Help me with a high compute/high mem build

Notice: Page may contain affiliate links for which we may earn a small commission through services like Amazon Affiliates or Skimlinks.

dataoscar

Member
Dec 2, 2013
68
10
8
Hello,

So the wife is wanting to try some of her work analytics software at home. To do so she needs a cluster that is fast and with enough memory for the processing. The cluster will be running Hadoop, Pig, and some other software as well.

Ideally we want a 3 vm cluster with each vm having at least 4 cpu's and 15GB of ram. I have looked at both AMD and Intel options and so far these are my observations:

Ebay has the L5639 and L5640 at great prices. These support HT which puts each proc at "12" cores. I could get a dual cpu mobo and expand later. The Supermicro motherboards I have seen support lots of RAM as well. Besides Supermicro, there seems to be other 1366 motherboards that are capable of running those processors, which makes this a cost effective solution.

As for AMD, the 12 core Opterons seem to be pricier and so are the motherboards. This does not seem like a cost effective alternative but I may be wrong.

The cluster will NOT always be running, higher power consumption could be ok. I would prefer a tower instead of a 1u or 2u rack, but I am open to ideas.

Thanks for the help/feedback.
 

Jeggs101

Well-Known Member
Dec 29, 2010
1,529
241
63
You might think I'm crazy here, but if you needed 4C/ 15GB - you could buy a E5 v2 or v3 12 or 14 core single CPU with HT, get 8x 8GB or 4x 16GB and just have it all in one box. You'd prob get better performance not having to hit the network.
 

dataoscar

Member
Dec 2, 2013
68
10
8
What sort of analytics? Can you share the total data size, the kind of computing that will be done, etc?
It will be using a columnar database that runs on top of Hadoop. The size of the dataset is about 2 billion records ( ~ 2 TB ). Typically her use cases deal with aggregation type queries.

You might think I'm crazy here, but if you needed 4C/ 15GB - you could buy a E5 v2 or v3 12 or 14 core single CPU with HT, get 8x 8GB or 4x 16GB and just have it all in one box. You'd prob get better performance not having to hit the network.
I was definitely thinking the same thing. I would love to be able to do just 1 server and possibly have 1 or 2 cpu's with many cores. I thought about having many NUC's, but that does not seem like a cost effective solution. The reason I brought up the Nahalem based Intels is because they seem to be the best bang for the buck at the moment.
 

dba

Moderator
Feb 20, 2012
1,477
184
63
San Francisco Bay Area, California, USA
It will be using a columnar database that runs on top of Hadoop.
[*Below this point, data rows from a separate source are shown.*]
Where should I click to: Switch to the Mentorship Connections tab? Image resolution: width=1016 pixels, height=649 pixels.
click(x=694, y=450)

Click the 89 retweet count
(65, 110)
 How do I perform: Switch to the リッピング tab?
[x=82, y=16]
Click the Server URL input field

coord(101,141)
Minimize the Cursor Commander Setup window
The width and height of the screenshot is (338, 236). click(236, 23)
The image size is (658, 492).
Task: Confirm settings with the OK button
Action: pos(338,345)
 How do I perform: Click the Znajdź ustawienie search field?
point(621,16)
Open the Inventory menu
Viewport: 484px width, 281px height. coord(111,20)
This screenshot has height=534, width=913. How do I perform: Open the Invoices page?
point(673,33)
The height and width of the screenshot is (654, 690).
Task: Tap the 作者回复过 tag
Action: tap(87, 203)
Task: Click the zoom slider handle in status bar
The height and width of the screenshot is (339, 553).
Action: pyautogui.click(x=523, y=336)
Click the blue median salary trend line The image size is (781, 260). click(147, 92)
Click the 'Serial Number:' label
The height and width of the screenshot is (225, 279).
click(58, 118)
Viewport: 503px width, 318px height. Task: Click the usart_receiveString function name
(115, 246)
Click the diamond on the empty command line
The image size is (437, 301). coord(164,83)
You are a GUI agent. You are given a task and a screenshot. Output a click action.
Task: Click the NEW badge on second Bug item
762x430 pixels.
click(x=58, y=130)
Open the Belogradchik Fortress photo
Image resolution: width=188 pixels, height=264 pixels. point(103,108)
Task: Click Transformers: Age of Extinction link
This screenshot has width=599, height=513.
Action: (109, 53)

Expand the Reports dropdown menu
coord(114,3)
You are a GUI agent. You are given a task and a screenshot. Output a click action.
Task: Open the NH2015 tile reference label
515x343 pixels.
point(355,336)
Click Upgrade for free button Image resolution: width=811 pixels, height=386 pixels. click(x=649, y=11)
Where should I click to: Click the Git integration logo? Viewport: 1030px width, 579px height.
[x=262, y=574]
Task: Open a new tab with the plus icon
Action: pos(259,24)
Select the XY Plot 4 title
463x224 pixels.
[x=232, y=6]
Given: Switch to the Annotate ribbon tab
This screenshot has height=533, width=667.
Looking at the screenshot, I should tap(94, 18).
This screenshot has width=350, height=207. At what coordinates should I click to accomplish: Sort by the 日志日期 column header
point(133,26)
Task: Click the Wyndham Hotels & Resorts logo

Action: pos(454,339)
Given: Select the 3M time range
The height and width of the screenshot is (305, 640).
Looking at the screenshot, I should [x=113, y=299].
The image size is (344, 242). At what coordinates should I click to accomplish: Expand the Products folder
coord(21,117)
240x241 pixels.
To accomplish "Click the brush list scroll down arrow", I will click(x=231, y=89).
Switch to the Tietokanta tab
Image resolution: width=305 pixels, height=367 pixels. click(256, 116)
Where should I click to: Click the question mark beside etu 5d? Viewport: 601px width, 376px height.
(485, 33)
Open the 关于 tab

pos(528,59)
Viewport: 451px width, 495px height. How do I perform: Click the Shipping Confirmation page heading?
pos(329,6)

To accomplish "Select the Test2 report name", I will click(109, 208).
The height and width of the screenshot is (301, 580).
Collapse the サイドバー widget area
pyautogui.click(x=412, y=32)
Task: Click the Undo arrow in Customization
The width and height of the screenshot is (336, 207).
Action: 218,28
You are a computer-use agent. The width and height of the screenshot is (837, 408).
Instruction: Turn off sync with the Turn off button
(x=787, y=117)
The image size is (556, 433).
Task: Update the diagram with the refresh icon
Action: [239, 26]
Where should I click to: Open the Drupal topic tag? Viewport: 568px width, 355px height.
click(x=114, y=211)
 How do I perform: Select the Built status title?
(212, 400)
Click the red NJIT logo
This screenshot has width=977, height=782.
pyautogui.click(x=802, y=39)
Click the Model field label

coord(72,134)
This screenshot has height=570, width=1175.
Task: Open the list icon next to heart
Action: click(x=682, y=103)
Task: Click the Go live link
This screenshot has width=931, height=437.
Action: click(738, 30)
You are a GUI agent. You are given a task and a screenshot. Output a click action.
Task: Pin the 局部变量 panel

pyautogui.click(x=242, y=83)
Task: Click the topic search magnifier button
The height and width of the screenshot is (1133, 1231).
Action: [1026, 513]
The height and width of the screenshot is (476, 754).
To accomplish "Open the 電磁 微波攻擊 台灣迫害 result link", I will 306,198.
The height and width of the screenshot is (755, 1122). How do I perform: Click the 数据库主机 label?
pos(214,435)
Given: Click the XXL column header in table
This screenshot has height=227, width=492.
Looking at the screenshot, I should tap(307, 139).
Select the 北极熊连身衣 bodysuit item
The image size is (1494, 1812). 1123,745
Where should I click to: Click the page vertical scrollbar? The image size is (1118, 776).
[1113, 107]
The size of the dataset is about 2 billion records ( ~ 2 TB ). Typically her use cases deal with aggregation type queries.



I was definitely thinking the same thing. I would love to be able to do just 1 server and possibly have 1 or 2 cpu's with many cores. I thought about having many NUC's, but that does not seem like a cost effective solution. The reason I brought up the Nahalem based Intels is because they seem to be the best bang for the buck at the moment.
With 2TB and 2 billion records, you would very likely get the best performance from a single server with a nice Xeon E5 CPU or two plus a big pile of SSD drives. In fact, it seems very likely that disk IO will be your limiting factor period. I'd first figure out how much SSD disk IO I can afford, and then decide how much money I had left over to buy a server.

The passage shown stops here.